There many different ways of sustaining burn injuries at work. If you suffer such an injury, you may be entitled to compensation for loss of earnings and any distress or pain caused, especially if the accident that led to the injury was not your fault. Your employer has a legal obligation to protect you from harm as you perform your job, and also to provide you with the relevant protective equipment if it is required.
Every company that has at least one employee must also have indemnity insurance that will pay compensation to employees in the event of an accident. This insurance must not have any clauses that mean that compensation will not be paid if found to be at fault. The insurance company can attempt, however, to reclaim their losses from the person or company that is found to be at fault.
There are many potential burn injuries that may be sustained whilst you are at work, for which you will be able to claim compensation if your injury occurred because your employer has failed to provide you with suitable protection. Accident Advice Helpline are able to advise you on how to make a compensation claim under our no win no fee* policy.
- Heat burns. If you work in a kitchen, heat burns are an inevitable part of your job. However, if you have insufficient protection or are badly burnt by an appliance or piece of equipment that should not have been hot, you may be able to claim compensation for the pain you have suffered and any loss of earnings resulting from your injury.
- Chemical burns. There are specific regulations regarding working with chemicals and each chemical product will need to be stored and used safely. Instructions for storage and usage should be either displayed on the container or sent with the chemicals.
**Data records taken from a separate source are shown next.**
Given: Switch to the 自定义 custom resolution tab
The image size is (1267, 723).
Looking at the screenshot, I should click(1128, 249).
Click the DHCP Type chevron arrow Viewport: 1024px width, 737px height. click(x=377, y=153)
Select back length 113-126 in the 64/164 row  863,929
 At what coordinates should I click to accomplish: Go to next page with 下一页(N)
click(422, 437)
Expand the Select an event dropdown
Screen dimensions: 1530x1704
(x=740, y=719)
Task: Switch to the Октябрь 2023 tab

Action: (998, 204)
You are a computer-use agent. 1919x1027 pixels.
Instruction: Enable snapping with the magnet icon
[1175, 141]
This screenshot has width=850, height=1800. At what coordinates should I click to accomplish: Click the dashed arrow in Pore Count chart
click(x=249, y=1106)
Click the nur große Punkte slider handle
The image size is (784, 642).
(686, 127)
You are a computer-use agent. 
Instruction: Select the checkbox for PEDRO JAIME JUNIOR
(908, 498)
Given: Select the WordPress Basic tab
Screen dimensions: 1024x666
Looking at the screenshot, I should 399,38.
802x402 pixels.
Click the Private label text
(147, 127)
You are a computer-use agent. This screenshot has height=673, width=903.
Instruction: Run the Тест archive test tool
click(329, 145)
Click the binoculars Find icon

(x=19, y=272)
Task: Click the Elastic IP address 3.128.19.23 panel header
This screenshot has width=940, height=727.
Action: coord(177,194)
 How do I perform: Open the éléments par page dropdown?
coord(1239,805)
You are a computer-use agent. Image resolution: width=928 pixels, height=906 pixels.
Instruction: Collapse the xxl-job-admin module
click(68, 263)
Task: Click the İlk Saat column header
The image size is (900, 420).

If you suffer a chemical burn because the chemicals are incorrectly stored or you have not been given safety equipment to use, you may be able to claim compensation for any injury you sustain. This also applies to conditions that develop later on due to the inhalation of a dangerous chemical or absorption through your skin. Claims must be made within three years of the event; the only exception to this is for asbestosis.
- Radiation burns. There are few jobs that expose employees to radiation from chemicals, but sunburn is also a radiation burn. If you work outside and suffer serious sunburn as the result of insufficient protection from the sun, you may be able to claim compensation for this. A specialist claims lawyer will be able to advise you.
Your employer has a duty of care to make sure that you are safe at work and have the correct safety equipment, proper protection and procedures in place to keep you from harm. If you are injured at work due to a lack of care from your employer, you are legally entitled to compensation to make up for your suffering and for money and time lost.